#### Brano da leggere
---

Perciò la donna si dirige verso il pozzo, senza badare al sentiero che conduce al villaggio. Il cammello sente l’odore dell’acqua, caracolla ignorando i suoi comandi fino all’abbeveratoio e comincia subito a bere rumorosamente. Senza farlo inginocchiare, la donna decide di smontare scivolando lungo il fianco dell’animale. Mentre scende, uno strano luccichio, proveniente dal villaggio, attrae la sua attenzione. Chissà, pensa, forse una ragazza che si sta specchiando per farsi bella per il promesso sposo, oppure un bimbo che gioca a riflettere i raggi del sole con un pezzetto di metallo… chissà…

Poi uno stupore improvviso le allarga gli occhi. Lo sguardo corre verso dentro, a cercare qualcosa che sfugge. Un fiore di sangue sboccia sulla sua fronte e lei si accascia ai piedi del cammello, che si gira a guardarla per un istante, interdetto, e poi riprende a bere.

Sdraiata scompostamente a terra, la donna fissa il cielo, come a voler cercare in quell’infinito senza soluzioni la spiegazione di ciò che le sta accadendo.

Dal villaggio una figura tremolante avanza nel calore del deserto: un uomo con un fucile tra le braccia. Sul suo viso due folti baffi e un sorriso soddisfatto. Tutto intorno solo grida di cornacchie e il sole che risplende indifferente.

 

di Maddalena Gregori

 

Questo post fa parte di un gioco di scrittura tra blogger, su parole scelte a turno dai partecipanti, organizzato su Verba Ludica. https://carbonaridellaparola.blogspot.it/?zx=119995a0834363b3

6 Risposte a “La donna del Thar”

  1. E’ vero, concordo con Carmela, i tuoi racconti sono sceneggiature :): belle, accurate, evocative. Sceneggiature che ti proiettano immediatamente dentro l’azione, il loro stesso fulcro, così l’emozione viaggia e si provano le stesse sensazioni del personaggio. E non è cosa da poco, per una occidentale, provare sensazioni così sconosciute, così lontane dalle proprie esperienze, anche quelle più arcaiche.

---

#### Record forniti
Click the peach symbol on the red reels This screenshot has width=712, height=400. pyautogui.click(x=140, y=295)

---

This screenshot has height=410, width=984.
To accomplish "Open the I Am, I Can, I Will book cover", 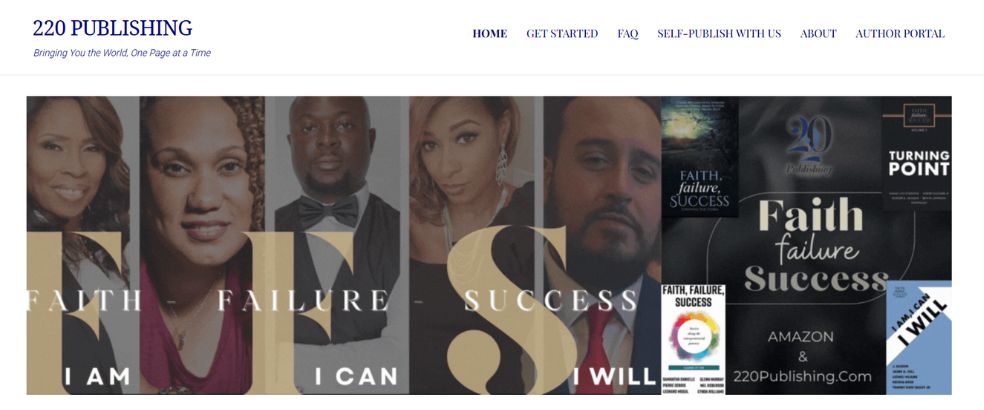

---

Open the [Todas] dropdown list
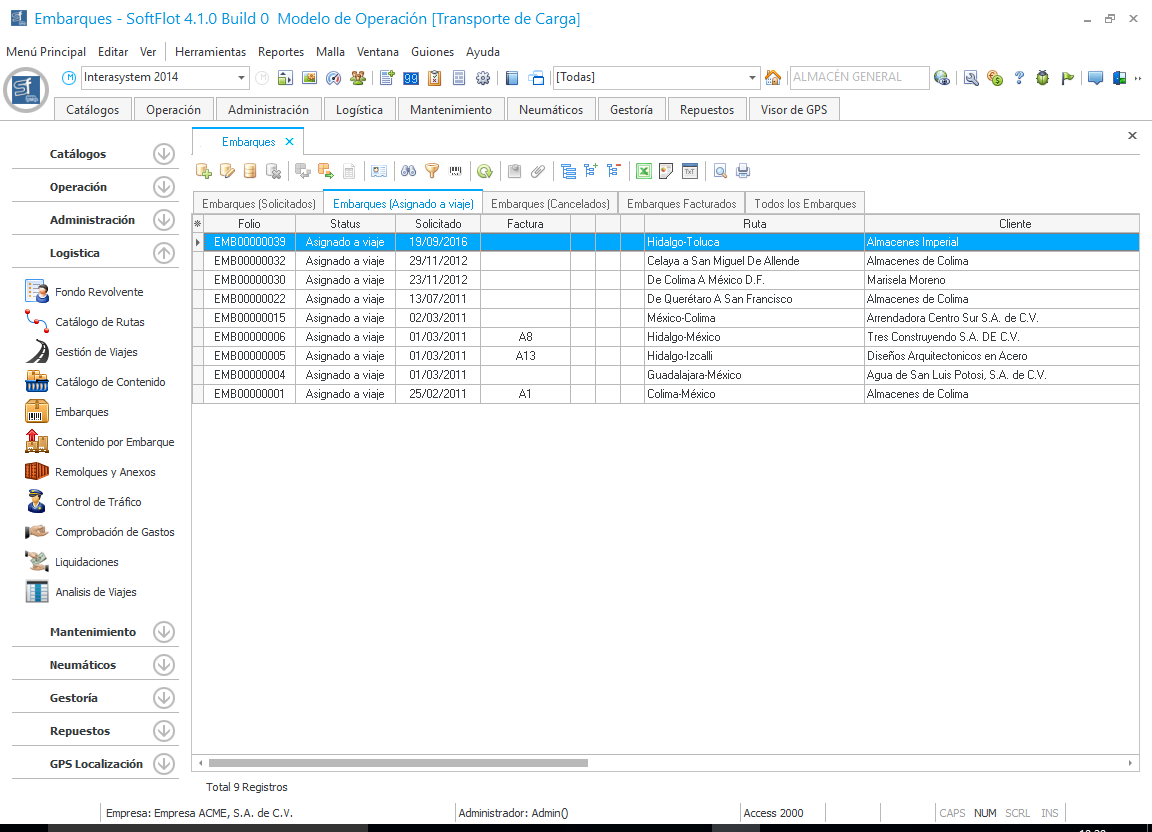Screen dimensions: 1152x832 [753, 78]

---

#### Compiti da svolgere
1. Nel brano da leggere, che cosa tiene tra le braccia l'uomo che avanza dal villaggio?
2. Nei record, cambia "book cover" in "back cover" dalla riga che contiene "This screenshot has height=410, width=984." alla riga che contiene "Can, I Will". Riporta soltanto quelle righe, senza le immagini.

#### Risposte ai quesiti
1. Un fucile.

2.
This screenshot has height=410, width=984.
To accomplish "Open the I Am, I Can, I Will back cover", 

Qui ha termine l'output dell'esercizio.